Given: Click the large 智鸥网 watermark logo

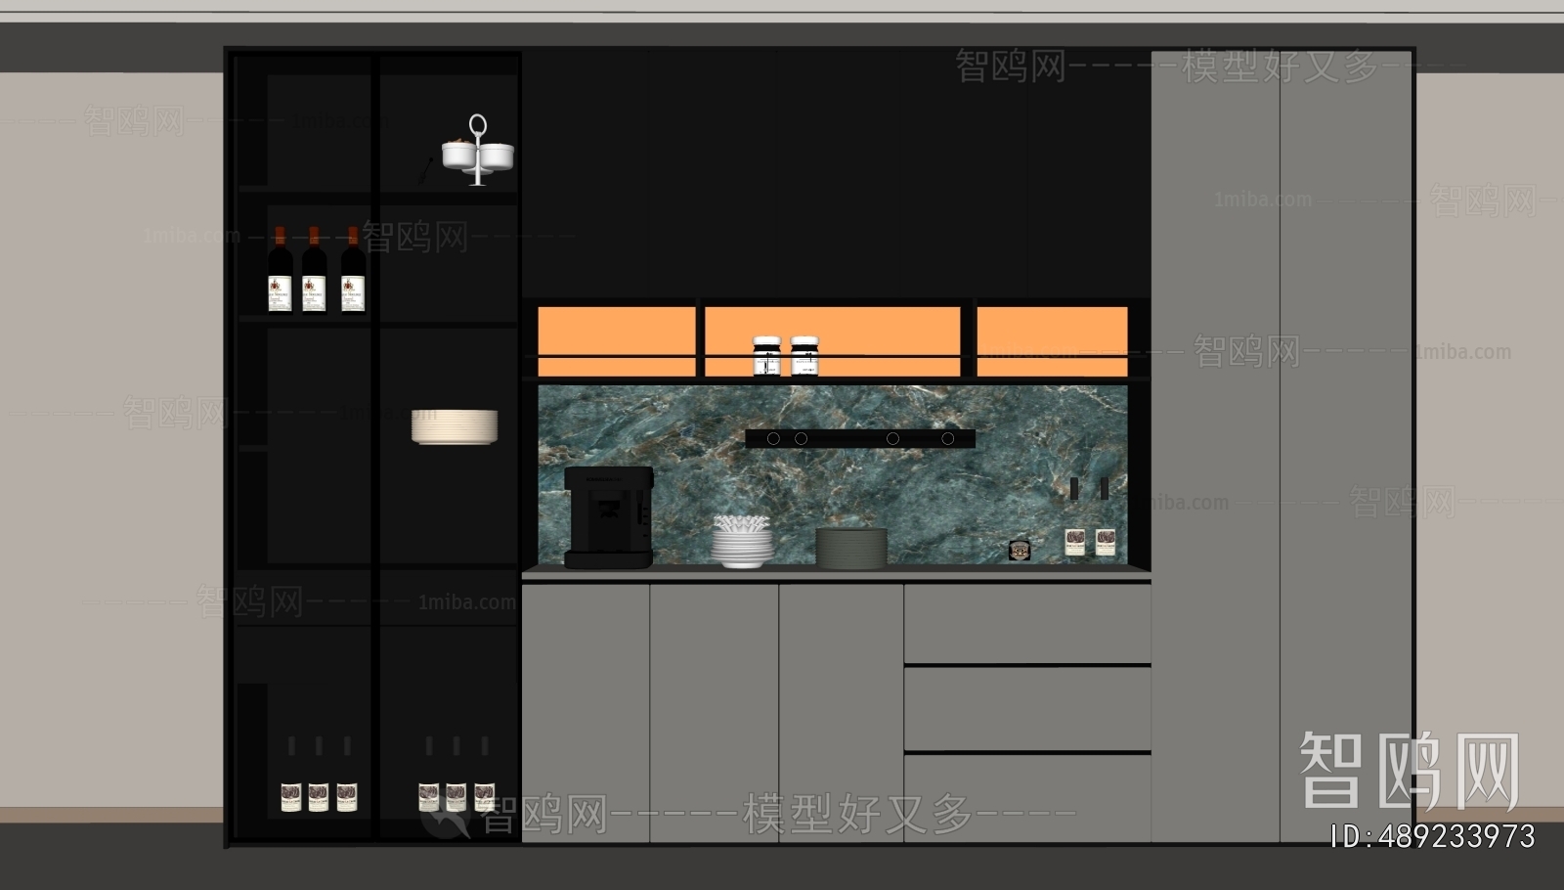Looking at the screenshot, I should click(1410, 771).
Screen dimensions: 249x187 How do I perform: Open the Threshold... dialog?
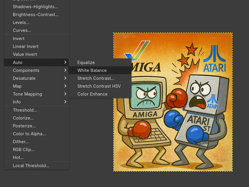tap(25, 110)
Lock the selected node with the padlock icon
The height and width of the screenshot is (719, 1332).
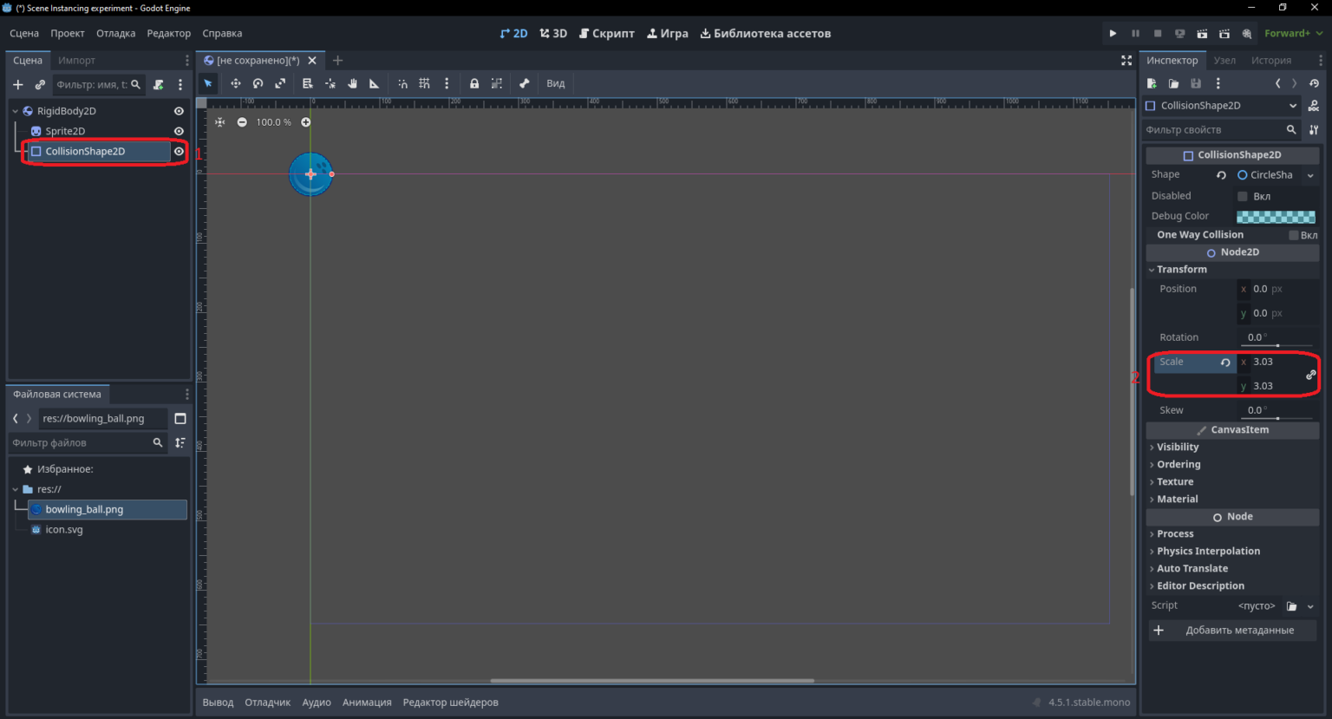click(474, 83)
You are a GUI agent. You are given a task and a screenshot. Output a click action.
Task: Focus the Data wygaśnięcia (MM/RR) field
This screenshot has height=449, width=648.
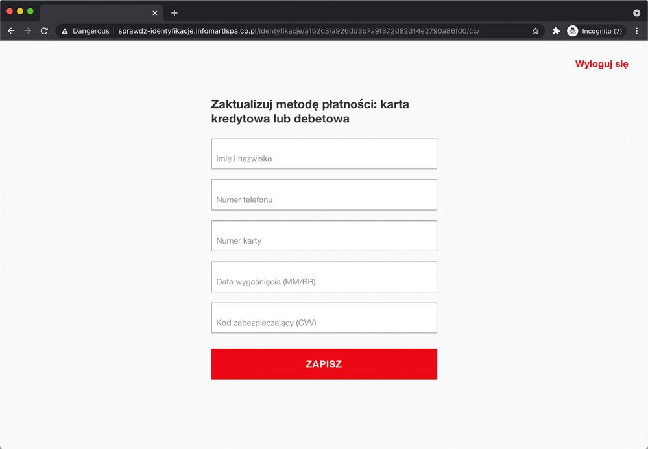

***

WORK INSTRUCTION: Only the lines from the one that holds "Screen dimensions: 249x187" through the end of the records above should be printed again, exactly as they are. Leave out the pictures.

ANSWER TO THIS PROBLEM:
Screen dimensions: 249x187 How do I perform: Open the Threshold... dialog?
tap(25, 110)
Lock the selected node with the padlock icon
The height and width of the screenshot is (719, 1332).
click(474, 83)
You are a GUI agent. You are given a task and a screenshot. Output a click action.
Task: Focus the Data wygaśnięcia (MM/RR) field
This screenshot has height=449, width=648.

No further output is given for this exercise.